Het is de rechtbank voorts niet gebleken dat verweerder zijn bevoegdheid heeft gebruikt voor een ander doel dan waarvoor deze bevoegdheid is gegeven. Dat verweerder registratie van de onderhavige producten zou hebben geweigerd uitsluitend omdat deze zijn gebaseerd op nosoden, is niet gebleken en is door eiseres ook niet met feiten onderbouwd.
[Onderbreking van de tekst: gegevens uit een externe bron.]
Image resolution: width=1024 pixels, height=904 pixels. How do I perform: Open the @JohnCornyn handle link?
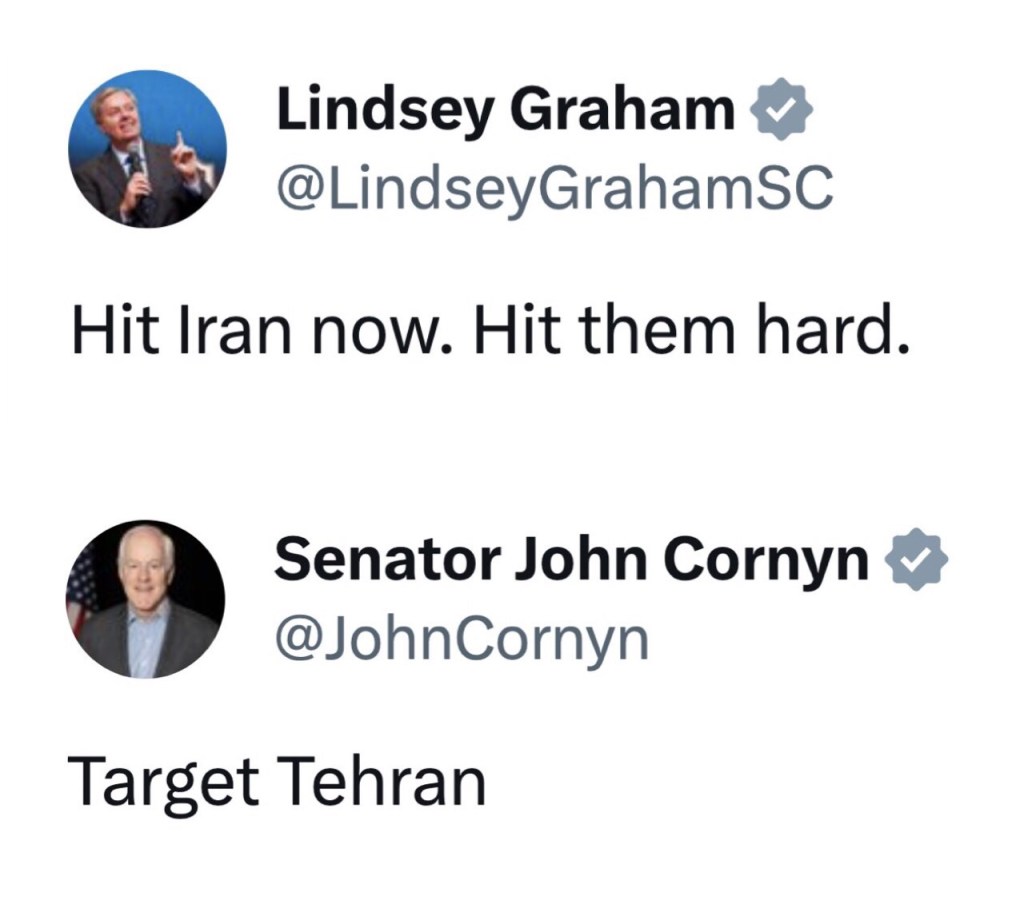point(462,639)
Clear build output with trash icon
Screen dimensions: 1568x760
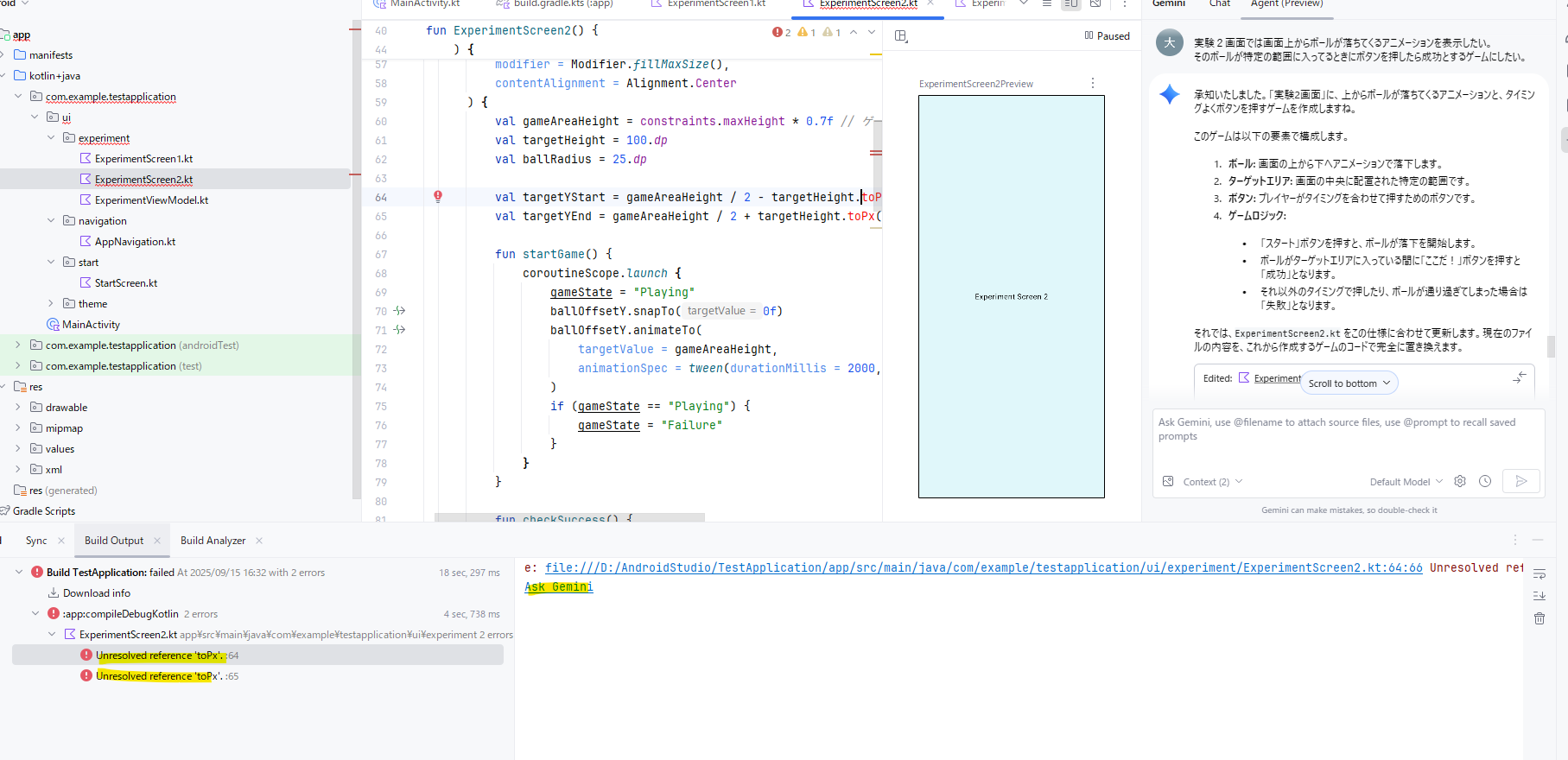[x=1539, y=618]
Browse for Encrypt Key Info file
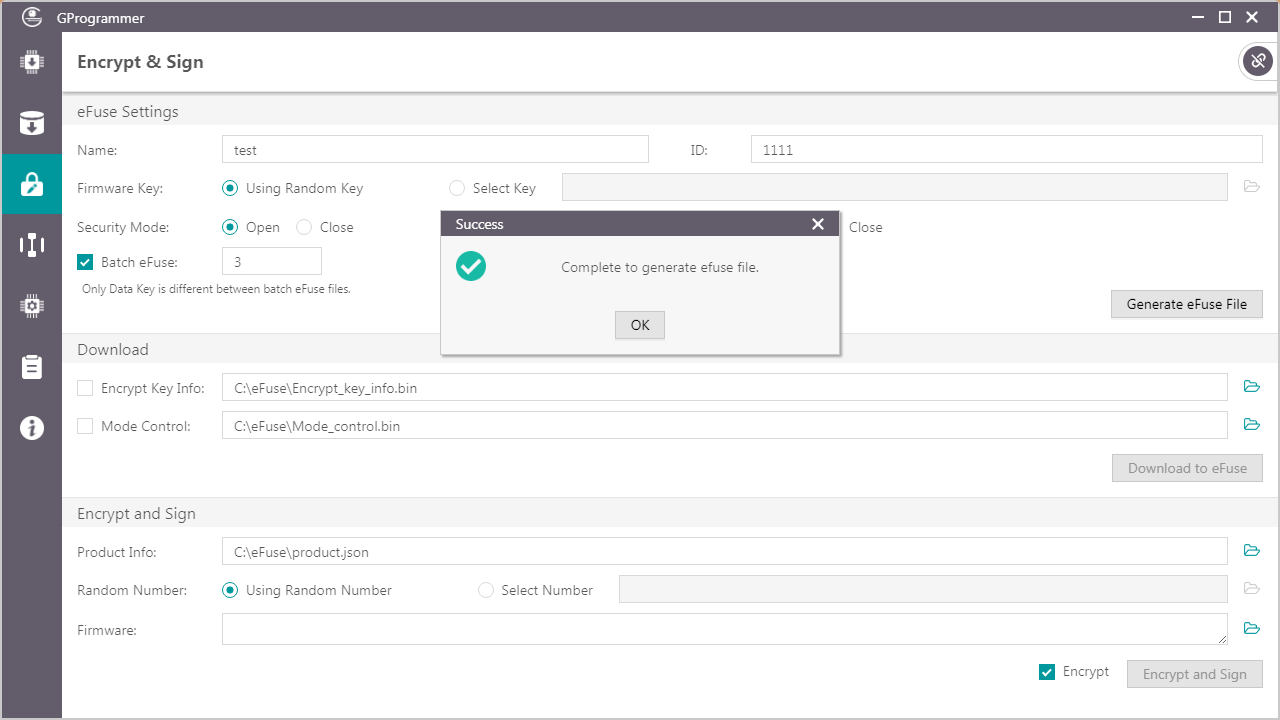 [1251, 387]
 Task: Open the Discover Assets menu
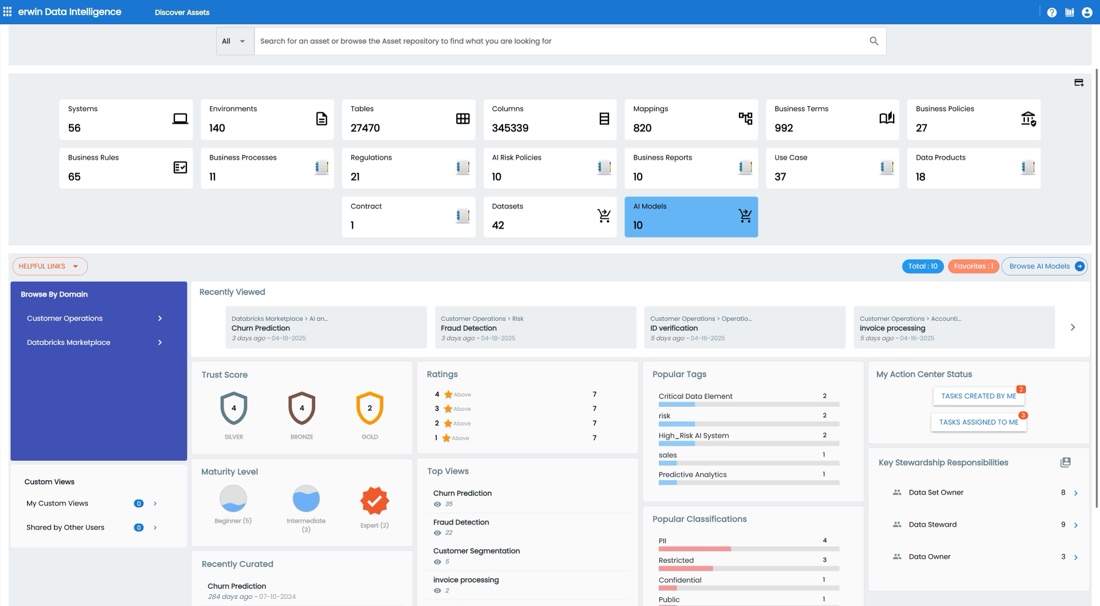(x=181, y=12)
Het voorgaande leidt tot de conclusie dat het bestreden besluit op goede gronden is genomen. Het beroep dient derhalve ongegrond te worden verklaard. Voor een proceskostenveroordeling bestaat geen aanleiding.
Beslissing
De Rechtbank 's-Gravenhage,
RECHT DOENDE:
verklaart het beroep ongegrond.
Rechtsmiddel
Tegen deze uitspraak kan binnen zes weken na verzending daarvan hoger beroep worden ingesteld bij de Afdeling bestuursrechtspraak van de Raad van State.
Aldus gegeven door mr. C.F. de Lemos Benvindo, mr. C.I. Blok-Bitter en mr. S. Verheijen en in het openbaar uitgesproken op 16 februari 2006, in tegenwoordigheid van de griffier mr. J.A. Leijten.